Can you echo, word for word, the part of the records that opens at their very start and closes with the line containing "I want to click on bar-row: ホットカーペット"? Both ends are included.

** EXERCISE INPUT follows **

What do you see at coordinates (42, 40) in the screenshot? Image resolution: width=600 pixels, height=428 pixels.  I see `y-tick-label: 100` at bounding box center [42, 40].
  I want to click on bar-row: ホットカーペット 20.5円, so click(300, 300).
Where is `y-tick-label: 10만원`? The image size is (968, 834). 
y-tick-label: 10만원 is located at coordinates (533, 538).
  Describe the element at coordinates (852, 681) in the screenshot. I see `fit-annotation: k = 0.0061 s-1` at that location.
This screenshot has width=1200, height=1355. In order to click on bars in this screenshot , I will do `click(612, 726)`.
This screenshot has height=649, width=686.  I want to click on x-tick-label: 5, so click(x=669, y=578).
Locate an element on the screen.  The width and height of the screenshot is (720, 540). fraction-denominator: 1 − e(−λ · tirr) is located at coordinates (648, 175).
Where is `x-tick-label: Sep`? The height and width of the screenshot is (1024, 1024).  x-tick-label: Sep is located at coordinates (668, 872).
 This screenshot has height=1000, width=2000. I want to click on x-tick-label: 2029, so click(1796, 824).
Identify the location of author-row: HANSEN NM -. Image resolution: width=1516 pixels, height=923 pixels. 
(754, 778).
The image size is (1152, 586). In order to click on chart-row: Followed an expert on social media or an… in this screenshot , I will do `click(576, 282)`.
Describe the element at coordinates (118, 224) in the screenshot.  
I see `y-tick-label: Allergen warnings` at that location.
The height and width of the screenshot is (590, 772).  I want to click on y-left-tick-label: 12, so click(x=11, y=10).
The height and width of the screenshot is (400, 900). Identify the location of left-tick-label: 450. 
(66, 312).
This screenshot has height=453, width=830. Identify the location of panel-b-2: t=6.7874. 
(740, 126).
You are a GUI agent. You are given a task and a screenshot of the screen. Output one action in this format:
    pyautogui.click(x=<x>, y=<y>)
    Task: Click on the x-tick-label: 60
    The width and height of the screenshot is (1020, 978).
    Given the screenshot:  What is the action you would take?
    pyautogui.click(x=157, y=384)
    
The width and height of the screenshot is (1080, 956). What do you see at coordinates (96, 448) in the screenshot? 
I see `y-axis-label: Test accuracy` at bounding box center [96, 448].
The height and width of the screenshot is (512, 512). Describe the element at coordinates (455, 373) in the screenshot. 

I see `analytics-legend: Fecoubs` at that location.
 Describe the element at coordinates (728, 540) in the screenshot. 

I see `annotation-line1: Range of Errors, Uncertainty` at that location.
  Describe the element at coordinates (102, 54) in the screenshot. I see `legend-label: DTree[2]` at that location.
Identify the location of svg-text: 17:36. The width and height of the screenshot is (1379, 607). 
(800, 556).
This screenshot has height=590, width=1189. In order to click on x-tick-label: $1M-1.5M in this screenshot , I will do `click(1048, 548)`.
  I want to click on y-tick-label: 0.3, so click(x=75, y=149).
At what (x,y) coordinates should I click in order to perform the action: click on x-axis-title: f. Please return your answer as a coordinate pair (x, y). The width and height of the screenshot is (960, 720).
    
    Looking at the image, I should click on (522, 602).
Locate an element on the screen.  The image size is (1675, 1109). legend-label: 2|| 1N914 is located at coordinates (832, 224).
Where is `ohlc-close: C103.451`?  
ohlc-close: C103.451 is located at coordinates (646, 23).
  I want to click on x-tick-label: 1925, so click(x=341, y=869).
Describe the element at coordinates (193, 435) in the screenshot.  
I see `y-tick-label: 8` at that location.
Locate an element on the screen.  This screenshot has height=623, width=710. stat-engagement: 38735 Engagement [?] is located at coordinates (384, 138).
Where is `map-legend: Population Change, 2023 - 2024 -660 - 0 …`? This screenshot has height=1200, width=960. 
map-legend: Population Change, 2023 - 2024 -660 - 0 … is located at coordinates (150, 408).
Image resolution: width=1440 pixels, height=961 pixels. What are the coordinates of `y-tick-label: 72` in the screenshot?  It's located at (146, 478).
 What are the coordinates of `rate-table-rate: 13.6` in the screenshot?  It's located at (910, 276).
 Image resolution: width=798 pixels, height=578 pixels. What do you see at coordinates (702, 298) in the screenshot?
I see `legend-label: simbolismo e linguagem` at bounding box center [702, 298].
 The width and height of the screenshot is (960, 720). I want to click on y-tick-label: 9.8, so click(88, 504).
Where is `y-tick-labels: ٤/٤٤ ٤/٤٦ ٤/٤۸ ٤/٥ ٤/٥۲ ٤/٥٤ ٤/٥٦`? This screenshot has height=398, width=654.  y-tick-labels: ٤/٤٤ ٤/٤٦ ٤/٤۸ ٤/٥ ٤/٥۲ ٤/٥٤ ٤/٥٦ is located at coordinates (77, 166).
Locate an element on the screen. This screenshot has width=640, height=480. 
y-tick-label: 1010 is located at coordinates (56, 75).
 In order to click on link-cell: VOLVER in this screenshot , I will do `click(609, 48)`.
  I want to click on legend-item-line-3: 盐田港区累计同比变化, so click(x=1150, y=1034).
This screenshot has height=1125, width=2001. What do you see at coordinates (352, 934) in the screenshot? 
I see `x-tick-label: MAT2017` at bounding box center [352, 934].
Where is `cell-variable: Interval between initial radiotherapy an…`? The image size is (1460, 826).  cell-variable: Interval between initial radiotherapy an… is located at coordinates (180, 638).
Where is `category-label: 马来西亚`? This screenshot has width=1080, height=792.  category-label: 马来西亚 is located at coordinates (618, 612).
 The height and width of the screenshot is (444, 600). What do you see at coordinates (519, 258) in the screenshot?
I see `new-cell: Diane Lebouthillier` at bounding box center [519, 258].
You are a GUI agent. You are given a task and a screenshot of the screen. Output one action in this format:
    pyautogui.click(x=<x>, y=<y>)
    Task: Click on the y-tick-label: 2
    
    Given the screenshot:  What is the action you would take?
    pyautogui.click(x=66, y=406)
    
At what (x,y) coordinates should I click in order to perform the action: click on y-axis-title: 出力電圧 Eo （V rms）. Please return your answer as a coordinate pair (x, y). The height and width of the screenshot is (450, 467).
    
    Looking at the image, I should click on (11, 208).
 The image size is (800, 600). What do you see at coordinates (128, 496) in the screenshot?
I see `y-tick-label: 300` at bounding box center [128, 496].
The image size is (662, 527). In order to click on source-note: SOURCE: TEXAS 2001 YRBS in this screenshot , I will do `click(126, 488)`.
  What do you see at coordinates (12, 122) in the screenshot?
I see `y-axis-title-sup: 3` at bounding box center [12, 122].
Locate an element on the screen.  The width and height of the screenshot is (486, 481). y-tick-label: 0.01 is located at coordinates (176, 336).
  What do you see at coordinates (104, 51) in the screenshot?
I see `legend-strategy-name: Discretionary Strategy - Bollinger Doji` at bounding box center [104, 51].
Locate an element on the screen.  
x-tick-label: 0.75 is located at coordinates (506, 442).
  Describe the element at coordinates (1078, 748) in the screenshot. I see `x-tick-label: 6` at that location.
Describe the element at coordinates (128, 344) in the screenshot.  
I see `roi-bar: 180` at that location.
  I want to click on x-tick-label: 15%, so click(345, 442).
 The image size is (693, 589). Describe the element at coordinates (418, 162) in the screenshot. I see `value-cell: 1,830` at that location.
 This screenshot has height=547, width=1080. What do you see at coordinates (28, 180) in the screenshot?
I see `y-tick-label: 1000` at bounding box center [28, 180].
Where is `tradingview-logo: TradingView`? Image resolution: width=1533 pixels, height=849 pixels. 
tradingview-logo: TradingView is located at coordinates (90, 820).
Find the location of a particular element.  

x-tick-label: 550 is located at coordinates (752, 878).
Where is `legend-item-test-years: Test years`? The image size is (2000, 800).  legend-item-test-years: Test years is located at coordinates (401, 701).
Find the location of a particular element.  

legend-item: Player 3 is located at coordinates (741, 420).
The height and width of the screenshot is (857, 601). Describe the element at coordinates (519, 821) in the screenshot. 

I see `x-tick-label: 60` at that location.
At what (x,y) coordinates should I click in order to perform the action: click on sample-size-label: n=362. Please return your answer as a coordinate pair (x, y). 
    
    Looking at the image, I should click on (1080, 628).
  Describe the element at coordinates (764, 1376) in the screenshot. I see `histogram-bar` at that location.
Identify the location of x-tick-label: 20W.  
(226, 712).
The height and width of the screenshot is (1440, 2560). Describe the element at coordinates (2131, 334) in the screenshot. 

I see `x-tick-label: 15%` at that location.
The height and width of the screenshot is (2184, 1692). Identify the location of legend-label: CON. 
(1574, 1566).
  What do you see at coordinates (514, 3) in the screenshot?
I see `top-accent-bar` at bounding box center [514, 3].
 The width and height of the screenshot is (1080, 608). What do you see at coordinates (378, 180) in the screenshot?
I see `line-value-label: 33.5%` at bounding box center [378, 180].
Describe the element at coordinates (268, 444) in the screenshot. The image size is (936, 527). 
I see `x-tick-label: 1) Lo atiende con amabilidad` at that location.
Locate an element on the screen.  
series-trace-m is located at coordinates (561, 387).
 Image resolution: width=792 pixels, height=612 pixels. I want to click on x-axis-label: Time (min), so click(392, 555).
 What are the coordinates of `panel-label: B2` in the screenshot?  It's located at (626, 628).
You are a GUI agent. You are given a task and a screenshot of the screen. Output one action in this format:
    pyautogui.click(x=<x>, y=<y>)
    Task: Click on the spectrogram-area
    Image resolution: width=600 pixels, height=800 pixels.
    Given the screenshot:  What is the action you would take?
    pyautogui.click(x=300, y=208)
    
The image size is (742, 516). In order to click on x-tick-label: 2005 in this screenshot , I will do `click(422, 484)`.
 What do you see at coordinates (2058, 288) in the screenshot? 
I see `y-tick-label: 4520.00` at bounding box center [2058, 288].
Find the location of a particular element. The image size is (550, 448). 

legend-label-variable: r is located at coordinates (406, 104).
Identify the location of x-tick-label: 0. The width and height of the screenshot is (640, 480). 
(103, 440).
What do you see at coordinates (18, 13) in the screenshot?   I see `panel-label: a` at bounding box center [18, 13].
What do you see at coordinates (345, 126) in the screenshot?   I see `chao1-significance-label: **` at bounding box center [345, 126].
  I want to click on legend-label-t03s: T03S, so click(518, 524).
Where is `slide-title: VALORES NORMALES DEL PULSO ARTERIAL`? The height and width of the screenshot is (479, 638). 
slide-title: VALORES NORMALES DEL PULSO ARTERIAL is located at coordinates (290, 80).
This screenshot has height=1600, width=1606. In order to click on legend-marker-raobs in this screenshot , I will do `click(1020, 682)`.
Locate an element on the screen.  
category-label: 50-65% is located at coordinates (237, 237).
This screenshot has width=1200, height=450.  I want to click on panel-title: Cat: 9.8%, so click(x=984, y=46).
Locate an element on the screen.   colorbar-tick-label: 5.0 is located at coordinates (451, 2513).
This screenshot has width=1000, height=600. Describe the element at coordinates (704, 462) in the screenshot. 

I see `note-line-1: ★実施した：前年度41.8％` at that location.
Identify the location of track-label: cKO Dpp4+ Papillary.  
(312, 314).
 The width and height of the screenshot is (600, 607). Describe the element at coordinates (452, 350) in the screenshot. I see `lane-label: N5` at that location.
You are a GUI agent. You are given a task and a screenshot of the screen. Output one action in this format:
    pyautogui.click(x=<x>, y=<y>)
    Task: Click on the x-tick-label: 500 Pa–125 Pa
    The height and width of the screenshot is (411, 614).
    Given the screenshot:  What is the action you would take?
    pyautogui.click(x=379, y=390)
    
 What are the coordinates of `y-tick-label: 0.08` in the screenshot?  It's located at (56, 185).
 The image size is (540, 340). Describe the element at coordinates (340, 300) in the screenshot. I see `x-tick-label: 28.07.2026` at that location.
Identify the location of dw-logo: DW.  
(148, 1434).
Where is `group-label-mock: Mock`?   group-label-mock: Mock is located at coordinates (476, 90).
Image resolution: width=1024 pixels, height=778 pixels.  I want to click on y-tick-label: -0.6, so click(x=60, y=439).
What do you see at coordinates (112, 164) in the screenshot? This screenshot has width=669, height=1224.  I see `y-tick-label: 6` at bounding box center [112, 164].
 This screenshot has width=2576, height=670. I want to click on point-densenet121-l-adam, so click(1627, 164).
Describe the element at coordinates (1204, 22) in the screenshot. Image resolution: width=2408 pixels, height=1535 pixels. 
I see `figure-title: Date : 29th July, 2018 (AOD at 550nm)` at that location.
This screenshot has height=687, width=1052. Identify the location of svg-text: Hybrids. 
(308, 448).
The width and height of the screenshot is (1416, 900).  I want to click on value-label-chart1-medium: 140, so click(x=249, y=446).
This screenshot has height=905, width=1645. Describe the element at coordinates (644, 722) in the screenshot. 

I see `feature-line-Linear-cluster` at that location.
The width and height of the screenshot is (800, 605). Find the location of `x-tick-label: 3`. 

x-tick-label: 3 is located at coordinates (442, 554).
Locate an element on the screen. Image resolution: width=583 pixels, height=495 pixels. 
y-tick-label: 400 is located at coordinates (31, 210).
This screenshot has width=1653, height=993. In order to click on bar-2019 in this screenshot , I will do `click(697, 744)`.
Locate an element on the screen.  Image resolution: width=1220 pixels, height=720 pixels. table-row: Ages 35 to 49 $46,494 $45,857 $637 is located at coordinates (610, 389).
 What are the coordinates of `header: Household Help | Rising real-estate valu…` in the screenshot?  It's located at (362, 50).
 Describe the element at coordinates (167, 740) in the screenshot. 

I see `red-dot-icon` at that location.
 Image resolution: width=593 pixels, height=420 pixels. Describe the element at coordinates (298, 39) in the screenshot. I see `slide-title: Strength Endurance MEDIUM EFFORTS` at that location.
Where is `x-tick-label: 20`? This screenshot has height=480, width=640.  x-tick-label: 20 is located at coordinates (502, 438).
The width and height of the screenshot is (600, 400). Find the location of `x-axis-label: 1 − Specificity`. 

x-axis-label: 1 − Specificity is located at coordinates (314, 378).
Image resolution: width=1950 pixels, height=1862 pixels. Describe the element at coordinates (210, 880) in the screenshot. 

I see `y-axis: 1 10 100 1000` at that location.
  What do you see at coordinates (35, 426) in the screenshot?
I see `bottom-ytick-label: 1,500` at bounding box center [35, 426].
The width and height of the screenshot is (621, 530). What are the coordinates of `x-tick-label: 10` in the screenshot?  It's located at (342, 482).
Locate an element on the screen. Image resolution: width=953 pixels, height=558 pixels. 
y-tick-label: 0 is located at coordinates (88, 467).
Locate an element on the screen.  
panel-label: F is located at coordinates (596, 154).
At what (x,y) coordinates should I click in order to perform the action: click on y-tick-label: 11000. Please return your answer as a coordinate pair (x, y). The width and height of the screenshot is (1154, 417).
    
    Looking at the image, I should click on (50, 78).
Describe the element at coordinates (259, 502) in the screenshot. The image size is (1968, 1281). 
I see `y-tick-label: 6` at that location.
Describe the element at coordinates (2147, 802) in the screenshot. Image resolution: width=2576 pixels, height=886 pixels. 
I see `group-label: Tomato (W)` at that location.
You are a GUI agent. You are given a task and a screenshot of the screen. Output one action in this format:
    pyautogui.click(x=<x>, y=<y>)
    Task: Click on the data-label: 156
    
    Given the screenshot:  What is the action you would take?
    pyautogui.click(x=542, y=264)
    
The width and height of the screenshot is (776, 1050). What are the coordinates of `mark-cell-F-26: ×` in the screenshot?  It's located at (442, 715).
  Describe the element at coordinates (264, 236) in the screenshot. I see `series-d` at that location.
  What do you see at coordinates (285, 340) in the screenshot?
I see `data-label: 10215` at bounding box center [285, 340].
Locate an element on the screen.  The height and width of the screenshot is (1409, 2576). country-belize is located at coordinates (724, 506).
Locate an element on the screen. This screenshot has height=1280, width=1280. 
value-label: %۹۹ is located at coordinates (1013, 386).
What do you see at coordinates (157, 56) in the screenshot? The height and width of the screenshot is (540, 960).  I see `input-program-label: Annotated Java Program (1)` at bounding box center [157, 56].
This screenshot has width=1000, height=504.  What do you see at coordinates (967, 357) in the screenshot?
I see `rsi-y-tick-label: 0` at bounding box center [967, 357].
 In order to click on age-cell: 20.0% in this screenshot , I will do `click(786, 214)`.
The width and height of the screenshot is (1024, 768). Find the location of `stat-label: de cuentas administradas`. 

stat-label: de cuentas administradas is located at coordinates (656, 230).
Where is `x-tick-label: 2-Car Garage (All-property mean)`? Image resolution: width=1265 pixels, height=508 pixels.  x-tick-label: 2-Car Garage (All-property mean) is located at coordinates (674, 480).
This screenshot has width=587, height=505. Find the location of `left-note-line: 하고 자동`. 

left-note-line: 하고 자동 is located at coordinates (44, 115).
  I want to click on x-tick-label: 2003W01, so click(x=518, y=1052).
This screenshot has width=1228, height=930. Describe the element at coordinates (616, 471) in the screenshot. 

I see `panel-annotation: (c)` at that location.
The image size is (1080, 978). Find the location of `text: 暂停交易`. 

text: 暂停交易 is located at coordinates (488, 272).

** End of EXERCISE INPUT **

## RESULT OF THIS EXERCISE
What do you see at coordinates (42, 40) in the screenshot? Image resolution: width=600 pixels, height=428 pixels.  I see `y-tick-label: 100` at bounding box center [42, 40].
  I want to click on bar-row: ホットカーペット 20.5円, so click(300, 300).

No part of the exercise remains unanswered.